Antes de mais nada, vale ressaltar que o gênero e a atração sexual têm sido entendidos como espectros. Assim, existem diversas formas de sentir o gênero e a atração, que dão origem a um colorido universo de identidades e orientações.

É importante pontuar que nenhuma dessas definições é final, e existem interpretações diferentes para muitos dos termos, inclusive se considerados os diferentes países e culturas. Porém, nossa intenção é apenas introduzir esse vocabulário de forma simples e objetiva, pensando em quem nunca teve tanto contato com ele antes.

O significado de cada letra de LGBTQIA+

A bandeira do movimento LGBTQIA+ Fonte: divulgação

Lésbica: mulheres cuja atração sexual/romântica se dirige a outras mulheres.

Gay: embora seja utilizado para se referir a pessoas que sentem atração por outras pessoas do mesmo sexo, usualmente tem se restringido a identificar homens que tenham atração sexual/afetiva por outros homens.

Bissexual: termo utilizado para definir pessoas que se atraem sexual ou romanticamente por mais de um gênero.

Trans: termo guarda-chuva que engloba as identidades não-cisgêneras, sendo que cisgênero é a definição da pessoa que, ao nascer, foi identificada como homem ou mulher e, atualmente, continua se identificando da mesma forma. Ou seja, se ao nascer você foi identificado como homem e hoje mantém essa identidade, você é cisgênero (ou “cis”). A mesma coisa com as mulheres cis. Assim, as identidades trans incluem as pessoas transexuais, travestis, identidades não-binárias etc. Falaremos disso mais para baixo!

Queer: o Q na sigla LGBTQIA+ vem do termo do inglês. Também é abrangente, pois enquadra as identidades de gênero e orientações sexuais minoritárias, isto é, diferentes de cisgênero e heterossexual. Carrega ainda a ideia da fluidez de gênero, baseada na Teoria Queer de Judith Butler, uma das principais pensadoras sobre o tema.

Intersexual: pessoas cujo desenvolvimento físico (cromossomos, genitálias, hormônios etc.) não se enquadra perfeitamente nas características que tradicionalmente entendemos como femininas ou masculinas.

Assexual/Arromântico: o A em LGBTQIA+ representa a identidade que define as pessoas que não sentem (ou raramente sentem) atração sexual ou romântica. Abarca também a identidade demissexual, que se refere a pessoas que sentem atração apenas por pessoas específicas com quem tenham algum tipo de laço emocional.

+: pessoas são diversas!

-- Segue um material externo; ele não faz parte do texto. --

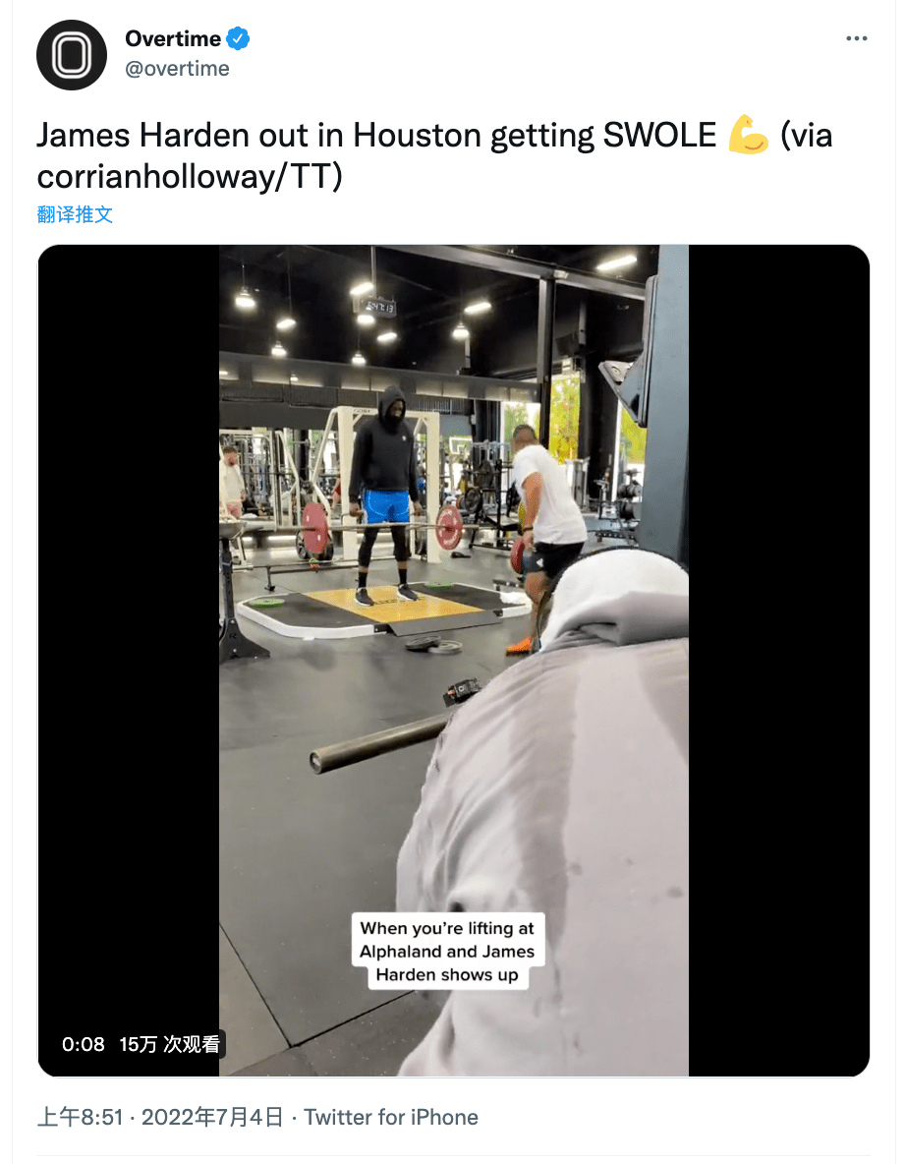
Task: Click the 2022年7月4日 date link
Action: pyautogui.click(x=212, y=1117)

Por isso é natural que não existam termos suficientes para descrever todos os tipos de atração sexual e identidades de gênero, e que as definições que já conhecemos possam se expandir.

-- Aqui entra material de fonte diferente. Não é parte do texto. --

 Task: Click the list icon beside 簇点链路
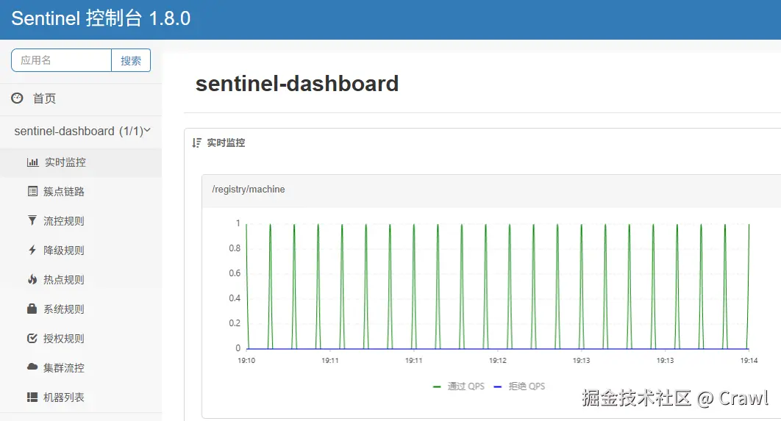pos(32,192)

Confira mais alguns outros termos comuns (sem a pretensão de esgotá-los ou determiná-los)

Pansexual: pessoa cuja atração sexual/romântica independe de gênero.

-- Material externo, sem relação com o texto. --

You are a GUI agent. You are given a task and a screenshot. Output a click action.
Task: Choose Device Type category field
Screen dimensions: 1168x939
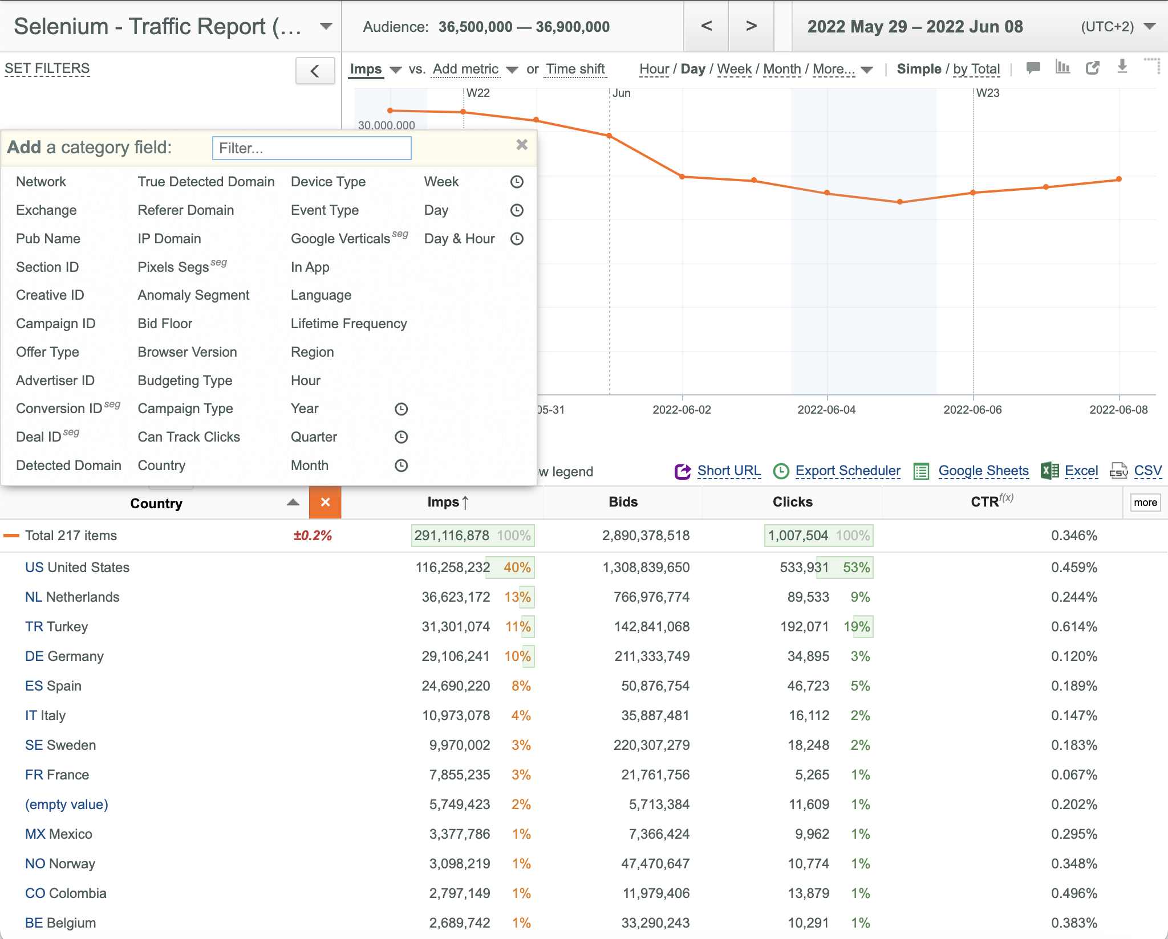coord(328,182)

Transexual: pessoa que não se identifica com o gênero a ela atribuída no nascimento. Se uma pessoa foi identificada como homem ao nascer, mas hoje se identifica como mulher, trata-se de uma mulher transexual. O mesmo para o homem que, ao nascer, foi lido como mulher: é um homem transexual.

Travesti: há discussões quanto ao termo, mas, em geral, tem-se aceitado como uma categoria de autoidentificação política principalmente latinoamericana, utilizada por pessoas que, embora identificadas como pertencendo ao sexo masculino ao nascer, hoje se identificam ou se aproximam ao gênero feminino. Nem toda travesti se identifica como mulher; muitas se identificam apenas como travestis. De todo modo, como regra, devem ser tratadas no feminino.

Não-binário: termo que abarca as diversas identidades de gênero que fogem ao binarismo de gênero (isto é, à ideia de que existem apenas homens e mulheres). Aprender o que cada uma dessas letras significa acaba acontecendo naturalmente, com o contato com o tema. No final das contas, o mais importante é exercitar a escuta e respeitar a autoidentificação sem tentar enquadrar o outro em conceitos próprios. Cabe apenas à própria pessoa dizer qual definição, ou se alguma, se aplica a ela. O respeito e a aceitação são as palavras-chave, e nos lembram de que nós não precisamos entender perfeitamente o outro para que possamos respeitá-lo.